A.  Run into the hall screaming for a conference representative.

B.  Start your presentation by apologizing to the audience and explain the mix-up.

C.  Calmly announce that you need five more minutes and then leave the room to find the             conference host.

D.  Breathe and begin.

Having personally struck out on the first three choices, I urge you to choose D.  Calm, in control, and in the room is what your audience needs from you. Hopefully, you have a copy of the three or four line introduction you already wrote. If not, take 30 seconds to write out the 4Ws and you are on your way.

WELCOME: “Good morning! On behalf of the National Speaker’s Association of America, I am delighted to welcome you to today’s session “How to be a better impromptu speaker.”

WHO: My name is Charlotte Dietz.

WHAT: I’ve been coaching people to be genuine and effective speakers for 20 years.

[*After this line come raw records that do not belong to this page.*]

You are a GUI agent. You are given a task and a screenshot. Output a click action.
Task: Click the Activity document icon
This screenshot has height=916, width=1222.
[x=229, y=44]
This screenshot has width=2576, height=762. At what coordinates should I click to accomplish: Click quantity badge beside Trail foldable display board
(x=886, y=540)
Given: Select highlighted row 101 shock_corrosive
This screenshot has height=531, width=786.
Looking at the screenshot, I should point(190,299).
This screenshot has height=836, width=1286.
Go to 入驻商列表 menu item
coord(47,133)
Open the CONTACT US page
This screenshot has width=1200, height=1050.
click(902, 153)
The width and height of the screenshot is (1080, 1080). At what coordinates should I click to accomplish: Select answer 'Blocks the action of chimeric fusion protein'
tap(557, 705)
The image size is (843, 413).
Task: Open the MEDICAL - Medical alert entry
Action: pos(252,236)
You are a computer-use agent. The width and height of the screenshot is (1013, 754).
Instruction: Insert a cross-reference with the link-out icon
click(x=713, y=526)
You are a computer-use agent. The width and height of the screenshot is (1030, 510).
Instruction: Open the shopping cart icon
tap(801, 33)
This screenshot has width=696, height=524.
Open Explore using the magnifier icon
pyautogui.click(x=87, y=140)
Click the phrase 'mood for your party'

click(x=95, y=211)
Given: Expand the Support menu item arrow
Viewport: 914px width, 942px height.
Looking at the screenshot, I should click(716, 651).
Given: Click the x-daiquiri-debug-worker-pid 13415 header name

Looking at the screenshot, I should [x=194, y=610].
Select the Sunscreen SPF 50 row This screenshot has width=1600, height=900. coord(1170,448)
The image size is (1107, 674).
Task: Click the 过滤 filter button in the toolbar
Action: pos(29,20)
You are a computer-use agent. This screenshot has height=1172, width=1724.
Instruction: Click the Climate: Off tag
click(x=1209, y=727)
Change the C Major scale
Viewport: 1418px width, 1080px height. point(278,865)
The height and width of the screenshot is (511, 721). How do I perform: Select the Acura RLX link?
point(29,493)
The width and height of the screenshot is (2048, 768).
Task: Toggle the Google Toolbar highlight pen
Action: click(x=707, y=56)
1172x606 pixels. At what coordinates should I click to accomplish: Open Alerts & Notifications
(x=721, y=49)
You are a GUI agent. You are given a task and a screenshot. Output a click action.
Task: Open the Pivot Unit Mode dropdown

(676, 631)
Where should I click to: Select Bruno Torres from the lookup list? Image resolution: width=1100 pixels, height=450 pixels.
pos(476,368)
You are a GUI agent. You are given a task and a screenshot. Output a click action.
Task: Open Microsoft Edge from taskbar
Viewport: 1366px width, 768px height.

WHY:  I know many of you are here today because you find yourself more and more  in situations requiring you to speak off the cuff. You want strategies to effectively communicate and deal with this stress. Let me begin by…and so you begin.

The beauty of this “problem” is that ninety-percent of the introductions I hear are too long and self congratulatory anyway. I am exhausted and turned off even before the speaker has opened their mouth. Long lists of degrees, famous clients, articles published even “He changed my life” quotes from clients. UGH. Please: short, simple, credible and relevant.